The tech upgrades powering Alexa’s new gen AI capabilities

Today, we introduced Alexa+, the next generation of Alexa. Rebuilt from the ground up, this new version of Alexa uses a state-of-the-art architecture that automatically connects a variety of large language models (LLMs), agentic capabilities, services, and devices at scale. This makes Alexa+ much more conversational, smarter, personalized, and capable of getting more things done for customers.

With an undertaking of this scale, the team had to solve many technical challenges along the way. Here are five of the biggest advances we made to unlock Alexa+ and deliver our next generation assistant, powered by generative AI.

We built an all-new architecture to connect to tens of thousands of services and devices

LLMs are great for conversations, but they don’t inherently support APIs, which are the core protocols to getting things done outside of a chat window and in the real world for customers—things like finding and booking an appointment or ordering your groceries. To augment the native capabilities of LLMs, we built an all-new architecture to orchestrate APIs at scale.

This architecture is what will let customers quickly and seamlessly connect with services they already use in their daily life: GrubHub, OpenTable, Ticketmaster, Yelp, Thumbtack, Vagaro, Fodor’s, Tripadvisor, Amazon, Whole Foods Market, Uber, Spotify, Apple Music, Pandora, Netflix, Disney+, Hulu, Max, smart home devices from companies like Philips Hue and Roborock, and so much more.
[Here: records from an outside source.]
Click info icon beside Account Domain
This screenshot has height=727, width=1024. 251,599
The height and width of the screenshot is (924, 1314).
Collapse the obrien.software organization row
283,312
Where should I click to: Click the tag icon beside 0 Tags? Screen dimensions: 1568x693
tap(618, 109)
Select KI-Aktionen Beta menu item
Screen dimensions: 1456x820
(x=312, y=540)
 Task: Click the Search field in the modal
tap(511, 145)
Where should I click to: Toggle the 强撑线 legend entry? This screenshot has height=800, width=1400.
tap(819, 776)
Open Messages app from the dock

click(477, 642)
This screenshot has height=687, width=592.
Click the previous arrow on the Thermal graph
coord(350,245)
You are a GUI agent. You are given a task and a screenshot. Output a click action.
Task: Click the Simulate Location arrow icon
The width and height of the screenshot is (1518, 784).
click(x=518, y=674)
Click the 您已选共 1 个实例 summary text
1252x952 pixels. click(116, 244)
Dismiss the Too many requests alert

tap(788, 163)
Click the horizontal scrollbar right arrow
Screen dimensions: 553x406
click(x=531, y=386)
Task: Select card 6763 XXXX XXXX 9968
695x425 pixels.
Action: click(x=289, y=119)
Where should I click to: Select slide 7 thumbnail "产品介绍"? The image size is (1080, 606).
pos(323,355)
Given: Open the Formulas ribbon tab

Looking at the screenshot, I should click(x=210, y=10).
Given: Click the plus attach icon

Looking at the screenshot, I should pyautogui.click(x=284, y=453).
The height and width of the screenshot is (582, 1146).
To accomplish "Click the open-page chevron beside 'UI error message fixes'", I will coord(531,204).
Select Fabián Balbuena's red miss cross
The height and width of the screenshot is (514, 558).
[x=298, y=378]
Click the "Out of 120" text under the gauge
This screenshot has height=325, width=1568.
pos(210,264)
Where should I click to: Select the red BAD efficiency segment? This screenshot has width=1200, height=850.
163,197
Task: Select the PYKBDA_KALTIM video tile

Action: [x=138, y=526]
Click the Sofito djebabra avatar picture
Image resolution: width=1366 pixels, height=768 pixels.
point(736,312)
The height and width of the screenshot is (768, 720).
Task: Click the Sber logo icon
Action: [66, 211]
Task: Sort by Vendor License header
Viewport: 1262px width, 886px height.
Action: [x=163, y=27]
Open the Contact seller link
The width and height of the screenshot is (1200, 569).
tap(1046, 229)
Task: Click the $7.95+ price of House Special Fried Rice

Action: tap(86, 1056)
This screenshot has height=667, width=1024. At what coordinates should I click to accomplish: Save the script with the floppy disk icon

On top of that, we enabled LLMs to not only integrate with APIs, but to string together multiple such calls in a row. That let us capitalize on LLMs’ natural strength of free-form conversation to be even more useful by handling multifaceted requests.

The result is an experience more like one you’d have with a real-life personal assistant. For example, you can ask Alexa+ for help making a lunch reservation at your favorite restaurant and to share that plan with your friend, and Alexa+ will not only book that reservation but also send a text message to your requested contact.

We built systems to deliver accurate, real-time info

One of the biggest challenges with LLMs is that despite their brilliance, they can be unpredictable. They often give different answers to the same questions, and sometimes even hallucinate. That can work in some instances for chat, but not when you’re controlling devices in your home or asking about what’s happening in the news. So, we built all-new systems to help Alexa+ leverage grounding techniques when answering customer questions.

We also partnered with world-class news sources including the Associated Press, Reuters, The Washington Post, TIME, Forbes, Business Insider, Politico, USA TODAY, publications from Conde Nast, Hearst, and Vox, and more than 200 additional outlets, so Alexa+ can deliver accurate, real-time news and information. This helps build an incredible depth of knowledge for Alexa+ that never stops learning.

We minimized latency

Customers expect Alexa to be fast, yet there’s inherent tension when balancing accuracy and speed.

To manage that tradeoff, we built a sophisticated routing system using state-of-the-art models from Amazon Bedrock—including Amazon Nova and Anthropic Claude—instantly matching each customer request with the best model for the task at hand, balancing all the requirements of a crisp, conversational experience.

We keep Alexa’s personality, and personalize responses to you

Customers have long told us that they and their families love Alexa's personality. From the very beginning, we built our AI assistant to be smart, considerate, empathetic, and inclusive—and to have a sense of humor. So, we optimize each model built into our architecture to ensure they reflect Alexa’s personality.

We also want Alexa+ to grow with customers—to personalize the experience based on things you’d want Alexa to remember, like your favorite music artists, books you want to read, or the types of food you just don’t like. Alexa+ does this, both implicitly and explicitly, by matching common patterns, occasionally asking to confirm your preferences, and recalling specific facts you ask Alexa to remember. The underlying system then incorporates these affinities so Alexa+ can deliver the most relevant responses for each request—meaning, the more you use Alexa+, the better your experience will get.

We added agentic capabilities

For Alexa+ to be an incredibly useful AI assistant, we couldn’t limit the experience to only work with APIs that exist today. Not every company has a ready-built set of externalized APIs, or at least not one that can handle every action a customer would like to take.

So, we added agentic capabilities, essentially teaching Alexa+ to navigate the digital world as a person would. That means customers can ask Alexa+ to do something, and Alexa can take the customer request, navigate to a developer’s website, and complete tasks requested by the customer.

Developers who want to build experiences for Alexa+ can learn more in the Amazon Developer blog.

Alexa+ isn't just another AI chatbot. It’s our next-generation AI assistant that is much more conversational, smarter, personalized, and capable of getting even more things done for customers. We can’t wait for you to try it.